The 1990 Greek presidential election was an indirect election for the position of President of the Hellenic Republic was held by the Hellenic Parliament from February to May 1990.

The election took place following the "katharsis" period, during which a coalition government between conservative New Democracy and Leftist parties under Synaspismos indicted former Prime Minister Andreas Papandreou and four of his ministers over the Koskotas scandal. Additionally, memories remained vivid of the presidential election, during which Papandreou triggered a constitutional crisis to secure the presidency for his preferred candidate, Christos Sartzetakis, who was the presiding president of the election.

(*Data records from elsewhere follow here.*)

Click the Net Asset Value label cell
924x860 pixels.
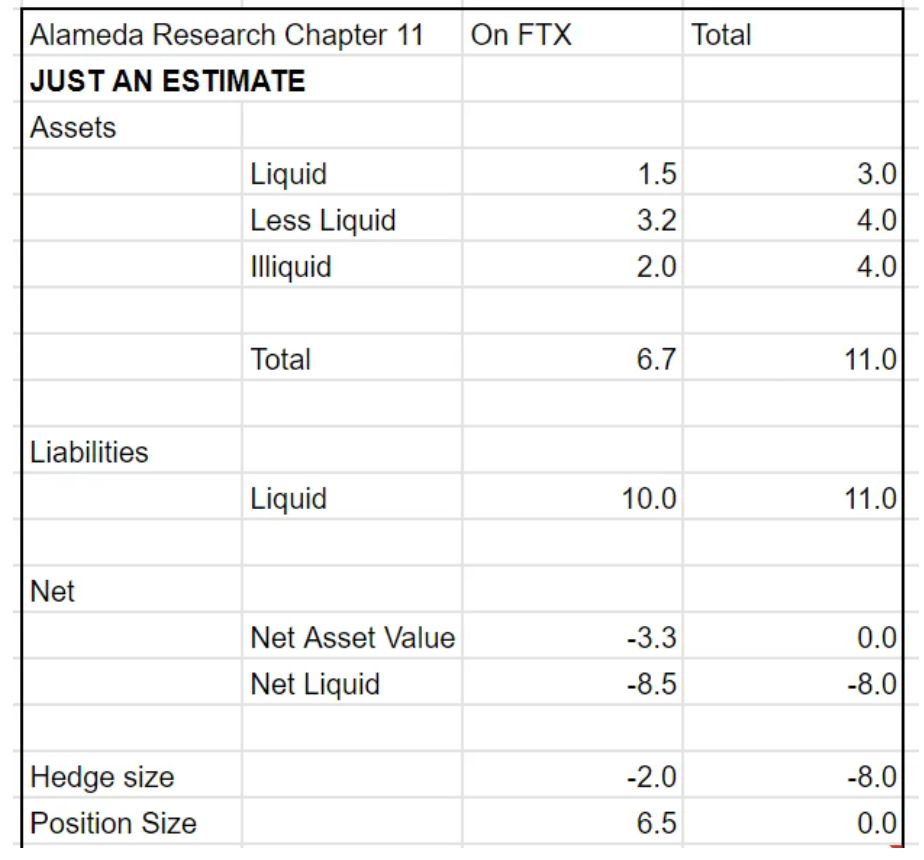tap(352, 636)
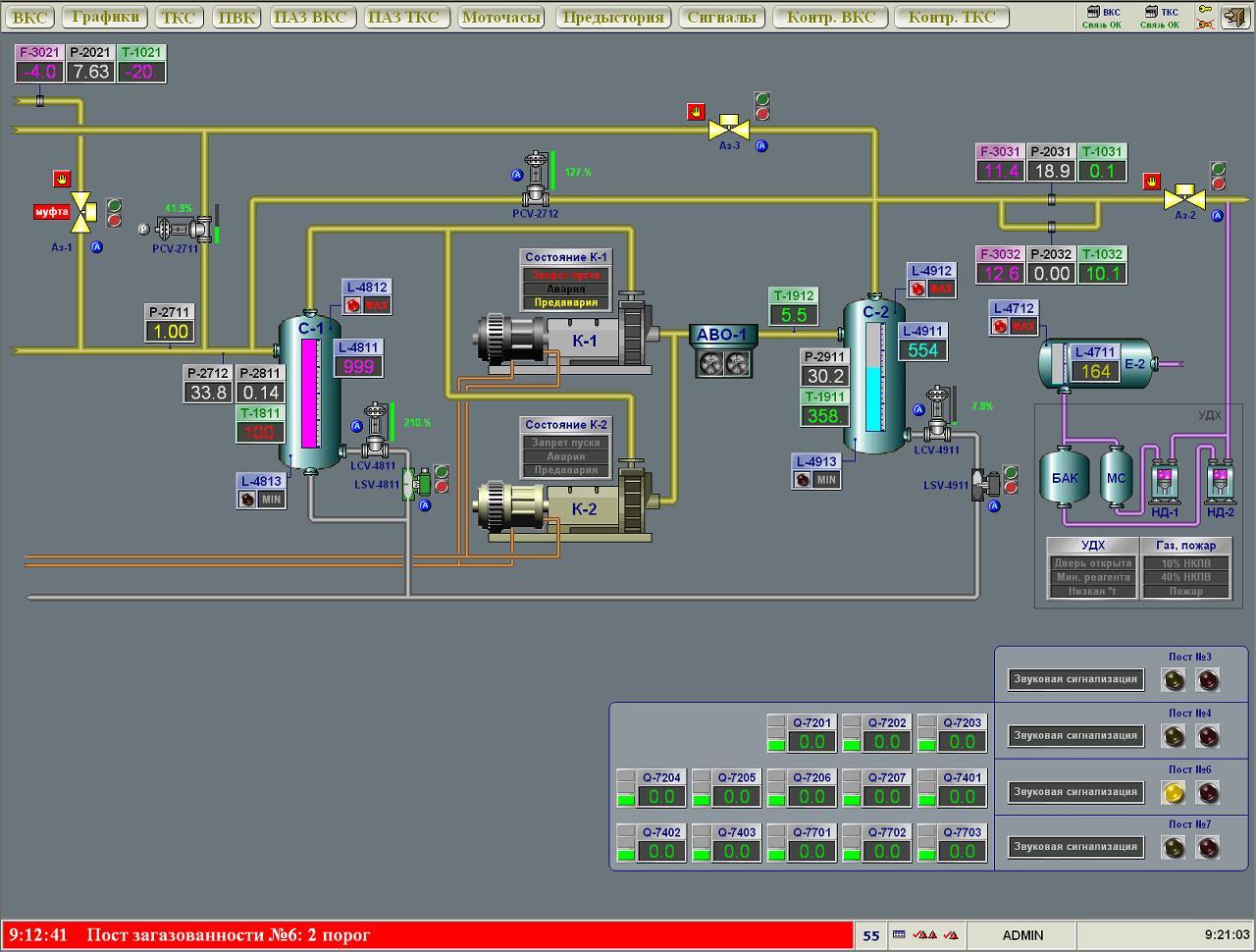Select the НД-1 dosing pump
The width and height of the screenshot is (1256, 952).
[x=1164, y=480]
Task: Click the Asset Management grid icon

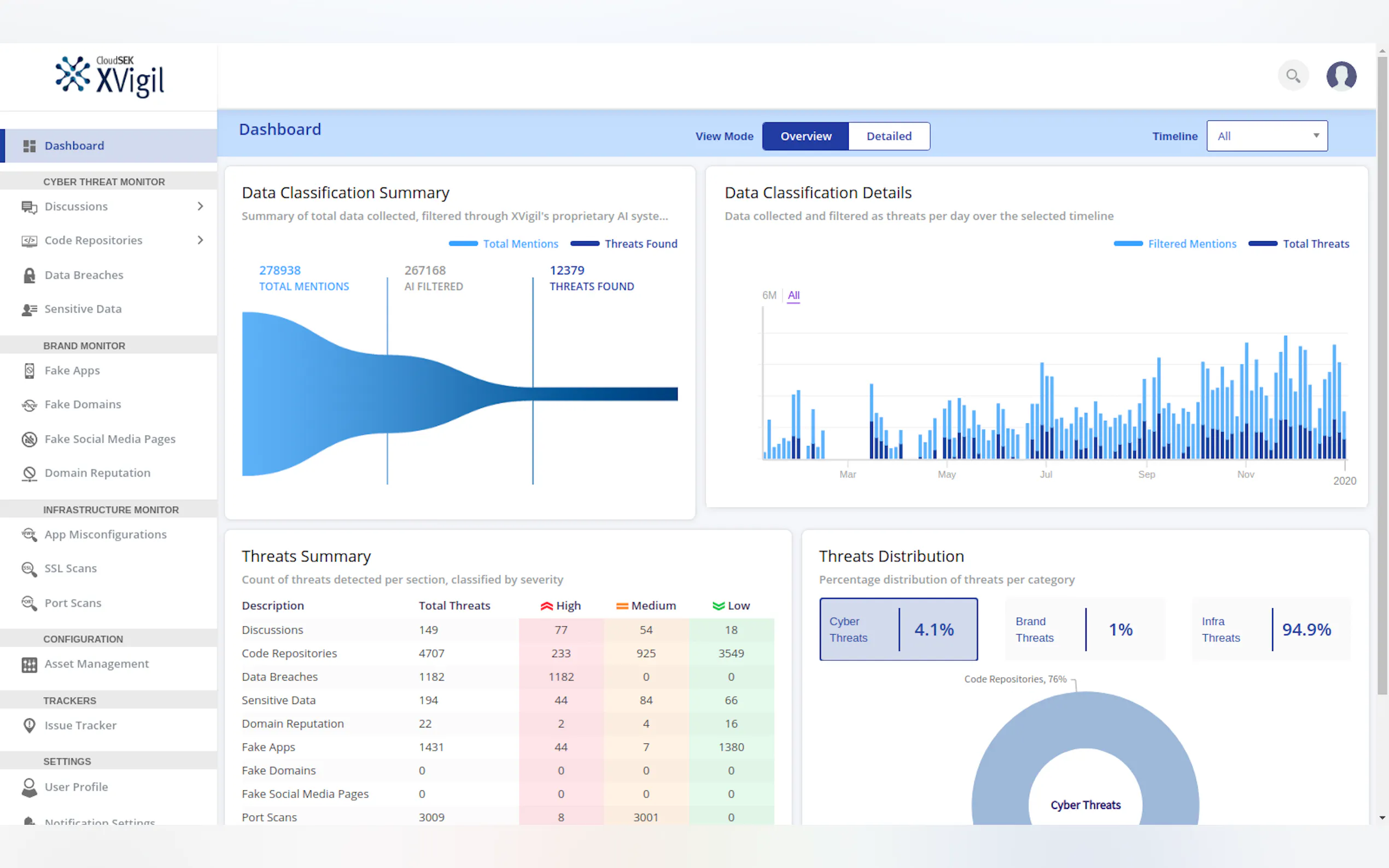Action: pyautogui.click(x=29, y=665)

New Democracy's candidate was Konstantinos Karamanlis, who abstained in the first three rounds, while the other parties supported their candidates. As no candidate achieved the necessary votes in three consecutive rounds, the Greek Constitution required new national elections, which were held in April 1990. The elections paved the way for New Democracy's victory, however, its parliamentary majority was slim, making it challenging to elect a candidate of their choice for president. Karamanlis was elected president in the second round as the Constitution reduces the required electoral threshold in successive rounds when no candidate secures enough votes.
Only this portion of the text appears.